● Instructions to follow: Having found the line that holds "Donate [link] (555, 25)", give that line and all lines after it again, word for word, through the end of the data below.

● Extracted material:
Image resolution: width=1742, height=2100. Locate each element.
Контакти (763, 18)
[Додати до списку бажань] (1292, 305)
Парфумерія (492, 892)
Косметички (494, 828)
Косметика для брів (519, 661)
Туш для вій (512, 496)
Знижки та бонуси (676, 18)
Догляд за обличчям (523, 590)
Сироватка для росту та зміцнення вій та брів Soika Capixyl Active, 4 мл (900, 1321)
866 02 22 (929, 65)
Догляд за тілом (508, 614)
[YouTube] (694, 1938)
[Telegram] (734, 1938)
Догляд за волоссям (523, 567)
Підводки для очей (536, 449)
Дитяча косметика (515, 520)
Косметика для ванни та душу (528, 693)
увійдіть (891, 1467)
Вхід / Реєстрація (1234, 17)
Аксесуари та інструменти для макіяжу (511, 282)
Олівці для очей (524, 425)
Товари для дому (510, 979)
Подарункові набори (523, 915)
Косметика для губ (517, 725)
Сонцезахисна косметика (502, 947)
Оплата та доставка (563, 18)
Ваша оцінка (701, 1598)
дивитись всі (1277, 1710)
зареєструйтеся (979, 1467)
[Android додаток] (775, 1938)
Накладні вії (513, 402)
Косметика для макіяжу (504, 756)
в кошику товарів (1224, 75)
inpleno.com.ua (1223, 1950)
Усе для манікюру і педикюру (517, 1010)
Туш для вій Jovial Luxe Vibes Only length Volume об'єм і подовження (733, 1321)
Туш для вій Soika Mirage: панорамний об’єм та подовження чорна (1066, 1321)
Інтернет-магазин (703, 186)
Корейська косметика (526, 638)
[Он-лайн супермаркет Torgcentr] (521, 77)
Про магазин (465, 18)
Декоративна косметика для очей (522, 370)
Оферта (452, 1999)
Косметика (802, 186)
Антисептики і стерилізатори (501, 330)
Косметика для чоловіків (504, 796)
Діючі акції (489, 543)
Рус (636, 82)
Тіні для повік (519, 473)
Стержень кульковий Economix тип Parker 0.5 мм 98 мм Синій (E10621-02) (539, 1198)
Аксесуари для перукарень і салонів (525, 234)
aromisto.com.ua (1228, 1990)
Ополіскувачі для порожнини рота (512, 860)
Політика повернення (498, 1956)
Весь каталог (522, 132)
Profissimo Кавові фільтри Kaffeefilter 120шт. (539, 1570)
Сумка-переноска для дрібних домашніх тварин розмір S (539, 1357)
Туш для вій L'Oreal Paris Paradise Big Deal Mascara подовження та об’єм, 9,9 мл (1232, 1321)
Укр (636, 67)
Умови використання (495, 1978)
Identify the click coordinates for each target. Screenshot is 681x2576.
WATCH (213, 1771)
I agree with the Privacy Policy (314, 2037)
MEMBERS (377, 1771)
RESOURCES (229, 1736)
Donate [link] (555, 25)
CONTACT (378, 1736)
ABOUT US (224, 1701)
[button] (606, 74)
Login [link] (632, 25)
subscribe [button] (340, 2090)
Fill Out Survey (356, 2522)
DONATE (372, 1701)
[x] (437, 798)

● Written solution:
Donate [link] (555, 25)
CONTACT (378, 1736)
ABOUT US (224, 1701)
[button] (606, 74)
Login [link] (632, 25)
subscribe [button] (340, 2090)
Fill Out Survey (356, 2522)
DONATE (372, 1701)
[x] (437, 798)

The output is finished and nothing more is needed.